## Assignment
From the listing below, copy each line that holds "dark".

[Data section — start]

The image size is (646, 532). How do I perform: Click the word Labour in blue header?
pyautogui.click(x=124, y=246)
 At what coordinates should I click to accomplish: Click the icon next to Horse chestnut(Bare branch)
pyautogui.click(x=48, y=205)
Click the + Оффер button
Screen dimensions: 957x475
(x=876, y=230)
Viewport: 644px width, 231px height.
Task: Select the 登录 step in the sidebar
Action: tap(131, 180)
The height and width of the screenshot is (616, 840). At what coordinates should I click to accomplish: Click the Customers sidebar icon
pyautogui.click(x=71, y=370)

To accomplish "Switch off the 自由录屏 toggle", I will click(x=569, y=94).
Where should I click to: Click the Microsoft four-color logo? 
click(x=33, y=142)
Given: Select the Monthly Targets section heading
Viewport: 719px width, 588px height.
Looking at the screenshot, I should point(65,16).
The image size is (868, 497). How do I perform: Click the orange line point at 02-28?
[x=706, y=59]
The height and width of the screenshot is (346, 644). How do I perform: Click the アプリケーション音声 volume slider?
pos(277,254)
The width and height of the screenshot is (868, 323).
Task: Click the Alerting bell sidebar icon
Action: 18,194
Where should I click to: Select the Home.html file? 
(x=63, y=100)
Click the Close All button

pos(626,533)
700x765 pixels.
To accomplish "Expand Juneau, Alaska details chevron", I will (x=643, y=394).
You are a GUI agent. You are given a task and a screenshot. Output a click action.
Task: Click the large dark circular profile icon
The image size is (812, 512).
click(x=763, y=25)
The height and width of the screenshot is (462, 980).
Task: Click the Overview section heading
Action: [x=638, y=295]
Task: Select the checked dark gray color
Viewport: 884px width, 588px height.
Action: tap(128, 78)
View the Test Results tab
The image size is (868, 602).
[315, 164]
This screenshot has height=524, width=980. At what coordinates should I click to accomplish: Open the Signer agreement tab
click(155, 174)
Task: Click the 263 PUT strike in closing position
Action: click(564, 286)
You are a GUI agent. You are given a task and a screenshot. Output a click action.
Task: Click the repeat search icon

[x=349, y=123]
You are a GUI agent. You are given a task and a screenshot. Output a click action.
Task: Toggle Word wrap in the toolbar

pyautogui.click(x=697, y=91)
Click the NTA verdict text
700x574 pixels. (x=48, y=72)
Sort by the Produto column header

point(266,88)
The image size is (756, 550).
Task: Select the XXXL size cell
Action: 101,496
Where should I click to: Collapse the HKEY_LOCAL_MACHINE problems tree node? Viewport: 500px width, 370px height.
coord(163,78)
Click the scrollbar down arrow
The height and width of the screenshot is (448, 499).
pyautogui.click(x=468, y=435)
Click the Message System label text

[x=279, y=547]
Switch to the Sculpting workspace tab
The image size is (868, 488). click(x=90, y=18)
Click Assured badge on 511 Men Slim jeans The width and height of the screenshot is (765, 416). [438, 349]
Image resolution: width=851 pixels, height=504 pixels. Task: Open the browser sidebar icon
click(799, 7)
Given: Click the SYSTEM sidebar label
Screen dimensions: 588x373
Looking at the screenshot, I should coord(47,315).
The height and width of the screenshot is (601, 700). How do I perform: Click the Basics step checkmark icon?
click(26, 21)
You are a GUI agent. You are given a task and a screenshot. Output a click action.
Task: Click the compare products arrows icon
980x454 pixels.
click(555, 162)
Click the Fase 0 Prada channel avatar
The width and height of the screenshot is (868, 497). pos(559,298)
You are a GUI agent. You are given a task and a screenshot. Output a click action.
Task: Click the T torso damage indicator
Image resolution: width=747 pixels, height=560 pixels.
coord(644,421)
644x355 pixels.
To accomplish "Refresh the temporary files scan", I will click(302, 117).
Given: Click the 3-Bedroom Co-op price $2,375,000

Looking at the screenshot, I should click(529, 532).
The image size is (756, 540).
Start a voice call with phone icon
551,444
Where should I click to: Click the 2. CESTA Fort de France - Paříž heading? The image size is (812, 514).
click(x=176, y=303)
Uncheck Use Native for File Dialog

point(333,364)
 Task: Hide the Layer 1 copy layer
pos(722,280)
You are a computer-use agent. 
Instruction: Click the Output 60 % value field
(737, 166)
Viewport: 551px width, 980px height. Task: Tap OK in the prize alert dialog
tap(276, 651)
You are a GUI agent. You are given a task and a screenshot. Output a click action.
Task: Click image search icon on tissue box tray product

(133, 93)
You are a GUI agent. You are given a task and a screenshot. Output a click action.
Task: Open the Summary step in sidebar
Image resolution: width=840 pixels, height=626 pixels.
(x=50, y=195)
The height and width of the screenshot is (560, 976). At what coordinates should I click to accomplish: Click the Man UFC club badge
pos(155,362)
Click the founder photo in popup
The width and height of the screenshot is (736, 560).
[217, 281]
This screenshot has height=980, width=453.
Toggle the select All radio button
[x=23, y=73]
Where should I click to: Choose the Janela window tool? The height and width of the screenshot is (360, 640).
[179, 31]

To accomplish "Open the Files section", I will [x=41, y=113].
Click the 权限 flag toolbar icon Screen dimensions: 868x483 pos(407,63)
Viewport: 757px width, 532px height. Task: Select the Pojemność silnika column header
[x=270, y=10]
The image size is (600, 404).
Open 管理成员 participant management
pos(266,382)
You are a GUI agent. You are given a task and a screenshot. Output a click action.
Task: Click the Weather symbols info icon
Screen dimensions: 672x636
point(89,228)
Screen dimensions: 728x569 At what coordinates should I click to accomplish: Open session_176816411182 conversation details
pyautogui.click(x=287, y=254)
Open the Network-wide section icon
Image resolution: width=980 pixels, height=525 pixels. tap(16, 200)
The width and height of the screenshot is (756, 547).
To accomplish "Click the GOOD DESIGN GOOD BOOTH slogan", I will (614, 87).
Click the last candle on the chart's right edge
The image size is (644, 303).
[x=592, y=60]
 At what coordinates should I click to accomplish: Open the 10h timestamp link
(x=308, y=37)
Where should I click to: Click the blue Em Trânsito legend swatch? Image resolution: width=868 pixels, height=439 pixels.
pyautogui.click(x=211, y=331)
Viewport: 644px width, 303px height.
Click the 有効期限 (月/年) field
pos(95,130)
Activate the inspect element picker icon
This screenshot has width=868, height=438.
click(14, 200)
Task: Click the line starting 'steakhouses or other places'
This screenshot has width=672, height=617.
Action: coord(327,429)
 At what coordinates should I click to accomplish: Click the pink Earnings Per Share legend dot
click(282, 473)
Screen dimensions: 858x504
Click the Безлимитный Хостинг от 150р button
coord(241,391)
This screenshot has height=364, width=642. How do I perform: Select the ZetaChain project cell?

[Data section — finish]

## Response to this exercise
Task: Click the large dark circular profile icon
Task: Select the checked dark gray color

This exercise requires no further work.